Rewrite the stretch from the start of the records through the line containing "pyautogui.click(x=315, y=238)", requests included, adding -86 to every coordinate in the answers. Leave the pictures out.

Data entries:
—————
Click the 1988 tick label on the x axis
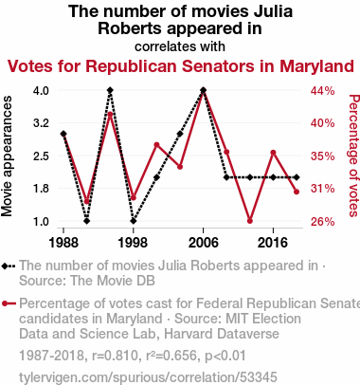63,243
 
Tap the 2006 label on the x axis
203,243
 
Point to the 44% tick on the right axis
322,91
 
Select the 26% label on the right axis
322,222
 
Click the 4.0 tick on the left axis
41,91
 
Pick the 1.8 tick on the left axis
41,189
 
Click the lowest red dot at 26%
250,221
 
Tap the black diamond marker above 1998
134,221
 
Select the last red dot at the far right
297,192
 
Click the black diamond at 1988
63,134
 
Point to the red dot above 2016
273,153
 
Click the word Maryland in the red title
316,67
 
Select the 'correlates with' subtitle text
180,46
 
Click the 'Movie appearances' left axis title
7,156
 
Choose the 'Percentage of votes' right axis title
354,156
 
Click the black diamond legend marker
9,266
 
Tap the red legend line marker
9,303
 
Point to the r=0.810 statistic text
116,356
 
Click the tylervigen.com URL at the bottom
148,377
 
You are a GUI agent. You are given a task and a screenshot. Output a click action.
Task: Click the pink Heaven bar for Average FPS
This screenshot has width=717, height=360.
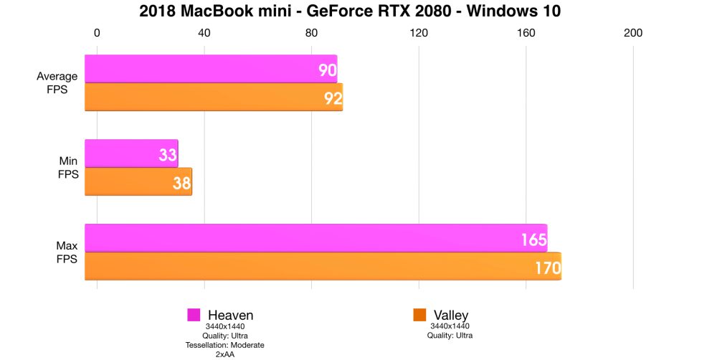pyautogui.click(x=210, y=69)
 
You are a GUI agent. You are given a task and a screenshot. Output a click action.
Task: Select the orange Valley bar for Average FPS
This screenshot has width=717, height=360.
pyautogui.click(x=213, y=98)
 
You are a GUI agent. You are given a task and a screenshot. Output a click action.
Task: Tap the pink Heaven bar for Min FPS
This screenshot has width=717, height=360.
pyautogui.click(x=130, y=153)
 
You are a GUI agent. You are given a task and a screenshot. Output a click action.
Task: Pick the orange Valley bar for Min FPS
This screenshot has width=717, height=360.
pyautogui.click(x=138, y=182)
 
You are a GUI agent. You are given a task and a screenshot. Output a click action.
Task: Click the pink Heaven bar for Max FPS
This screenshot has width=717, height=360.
pyautogui.click(x=315, y=238)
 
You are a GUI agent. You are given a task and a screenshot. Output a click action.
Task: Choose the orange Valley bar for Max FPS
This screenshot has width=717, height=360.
pyautogui.click(x=323, y=267)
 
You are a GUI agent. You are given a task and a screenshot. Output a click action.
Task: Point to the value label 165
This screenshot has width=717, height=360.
pyautogui.click(x=533, y=240)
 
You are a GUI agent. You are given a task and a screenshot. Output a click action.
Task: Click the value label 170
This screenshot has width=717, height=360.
pyautogui.click(x=547, y=268)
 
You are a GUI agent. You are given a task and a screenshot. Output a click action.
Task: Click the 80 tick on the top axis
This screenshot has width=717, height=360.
pyautogui.click(x=311, y=32)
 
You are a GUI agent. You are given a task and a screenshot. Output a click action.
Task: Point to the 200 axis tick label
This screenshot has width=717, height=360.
pyautogui.click(x=633, y=32)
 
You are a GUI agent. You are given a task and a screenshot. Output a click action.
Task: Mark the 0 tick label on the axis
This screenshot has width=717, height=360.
pyautogui.click(x=97, y=32)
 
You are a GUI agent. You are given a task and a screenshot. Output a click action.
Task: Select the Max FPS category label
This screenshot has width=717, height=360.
pyautogui.click(x=67, y=252)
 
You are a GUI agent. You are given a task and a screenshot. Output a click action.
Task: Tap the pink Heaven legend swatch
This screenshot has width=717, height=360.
pyautogui.click(x=194, y=315)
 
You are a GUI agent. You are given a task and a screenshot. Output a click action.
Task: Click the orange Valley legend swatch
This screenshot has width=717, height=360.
pyautogui.click(x=420, y=315)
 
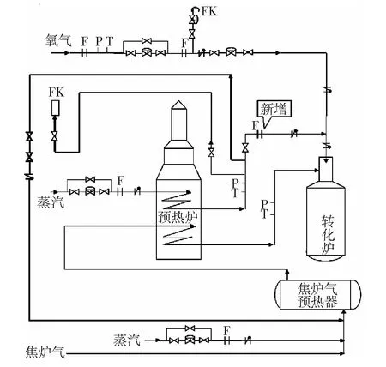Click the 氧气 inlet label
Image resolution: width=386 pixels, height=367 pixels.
[58, 40]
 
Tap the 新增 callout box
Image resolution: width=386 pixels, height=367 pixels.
[274, 109]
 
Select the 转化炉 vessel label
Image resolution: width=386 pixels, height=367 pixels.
[328, 234]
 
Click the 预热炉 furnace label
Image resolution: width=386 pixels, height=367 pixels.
[178, 217]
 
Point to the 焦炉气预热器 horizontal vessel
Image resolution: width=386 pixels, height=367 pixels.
[317, 295]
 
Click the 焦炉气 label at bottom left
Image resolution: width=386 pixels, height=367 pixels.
[45, 352]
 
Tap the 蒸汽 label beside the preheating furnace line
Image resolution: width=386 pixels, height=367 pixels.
[51, 202]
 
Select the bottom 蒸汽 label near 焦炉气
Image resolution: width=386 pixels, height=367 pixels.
[127, 340]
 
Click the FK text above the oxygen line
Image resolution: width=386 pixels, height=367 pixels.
[209, 11]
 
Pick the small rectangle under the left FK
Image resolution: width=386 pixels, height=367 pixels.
[56, 108]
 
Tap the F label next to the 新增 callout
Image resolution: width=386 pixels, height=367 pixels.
[256, 125]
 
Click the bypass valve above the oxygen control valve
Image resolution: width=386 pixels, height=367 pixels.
[146, 41]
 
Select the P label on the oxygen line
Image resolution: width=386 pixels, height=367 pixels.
[99, 41]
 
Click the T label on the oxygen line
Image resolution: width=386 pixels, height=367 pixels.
[109, 41]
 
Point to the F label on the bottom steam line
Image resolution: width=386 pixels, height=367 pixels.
[226, 331]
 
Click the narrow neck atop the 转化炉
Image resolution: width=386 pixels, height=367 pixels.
[326, 169]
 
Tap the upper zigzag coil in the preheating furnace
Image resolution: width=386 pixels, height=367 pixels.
[176, 201]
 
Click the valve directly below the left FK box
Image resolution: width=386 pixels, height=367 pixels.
[54, 135]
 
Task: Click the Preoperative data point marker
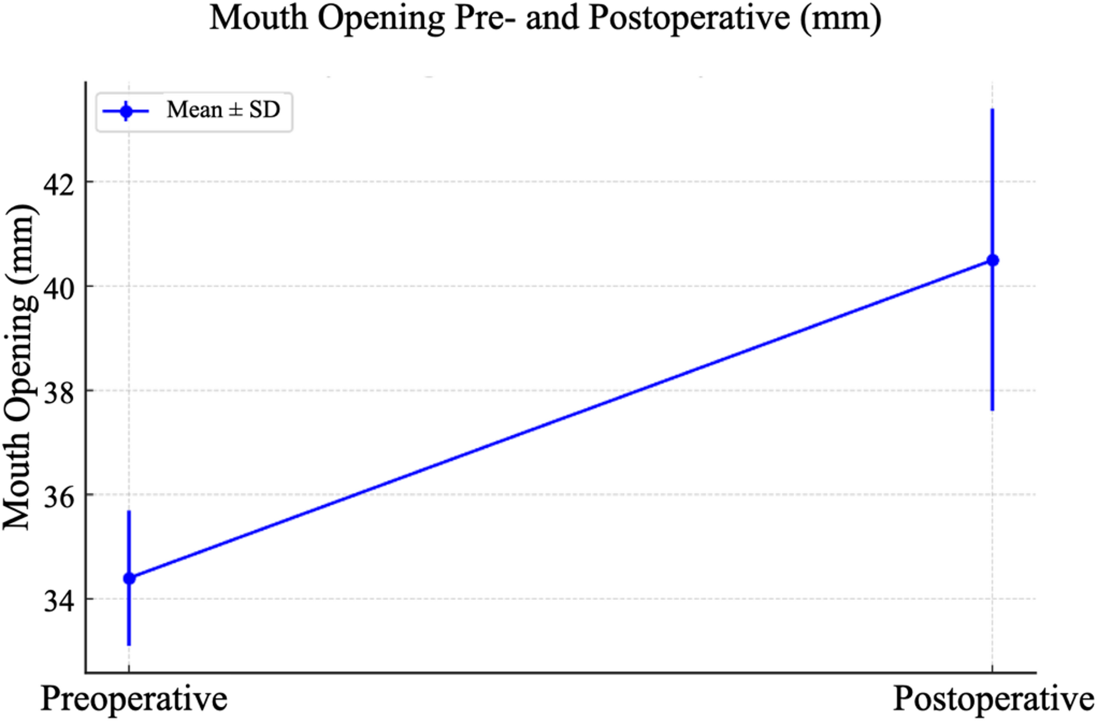pyautogui.click(x=129, y=578)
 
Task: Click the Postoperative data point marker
pyautogui.click(x=992, y=261)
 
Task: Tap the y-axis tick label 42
pyautogui.click(x=58, y=185)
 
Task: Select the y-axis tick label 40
pyautogui.click(x=58, y=289)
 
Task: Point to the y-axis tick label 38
pyautogui.click(x=58, y=393)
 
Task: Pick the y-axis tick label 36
pyautogui.click(x=58, y=498)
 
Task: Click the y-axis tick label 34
pyautogui.click(x=58, y=601)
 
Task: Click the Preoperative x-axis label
pyautogui.click(x=134, y=699)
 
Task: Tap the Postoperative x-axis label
pyautogui.click(x=993, y=699)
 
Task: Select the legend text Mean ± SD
pyautogui.click(x=223, y=110)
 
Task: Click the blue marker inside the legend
pyautogui.click(x=126, y=111)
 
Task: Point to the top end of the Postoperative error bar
pyautogui.click(x=992, y=110)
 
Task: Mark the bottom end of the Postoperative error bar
pyautogui.click(x=992, y=410)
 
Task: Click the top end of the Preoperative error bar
—————
■ TASK ANSWER ■
Click the 1988 tick label on the x axis
-23,157
 
Tap the 2006 label on the x axis
117,157
 
Point to the 44% tick on the right axis
236,5
 
Select the 26% label on the right axis
236,136
 
Click the 4.0 tick on the left axis
-45,5
 
Pick the 1.8 tick on the left axis
-45,103
 
Click the lowest red dot at 26%
164,135
 
Tap the black diamond marker above 1998
48,135
 
Select the last red dot at the far right
211,106
 
Click the black diamond at 1988
-23,48
 
Point to the red dot above 2016
187,67
 
Click the word Maryland in the red title
230,-19
 
Select the 'correlates with' subtitle text
94,-40
 
Click the 'Movie appearances' left axis title
-79,70
 
Choose the 'Percentage of votes' right axis title
268,70
 
Click the black diamond legend marker
-77,180
 
Tap the red legend line marker
-77,217
 
Point to the r=0.810 statistic text
30,270
 
Click the tylervigen.com URL at the bottom
62,291
 
You are a GUI agent. You are given a task and a screenshot. Output a click action.
Task: Click the pink Heaven bar for Average FPS
This screenshot has width=717, height=360.
pyautogui.click(x=124, y=-17)
 
You are a GUI agent. You are given a task and a screenshot. Output a click action.
Task: Select the orange Valley bar for Average FPS
This screenshot has width=717, height=360.
pyautogui.click(x=127, y=12)
 
You are a GUI agent. You are given a task and a screenshot. Output a click action.
Task: Tap the pink Heaven bar for Min FPS
This screenshot has width=717, height=360.
pyautogui.click(x=44, y=67)
 
You are a GUI agent. You are given a task and a screenshot. Output a click action.
Task: Pick the orange Valley bar for Min FPS
This screenshot has width=717, height=360.
pyautogui.click(x=52, y=96)
 
You are a GUI agent. You are given a task and a screenshot. Output a click action.
Task: Click the pink Heaven bar for Max FPS
This screenshot has width=717, height=360.
pyautogui.click(x=229, y=152)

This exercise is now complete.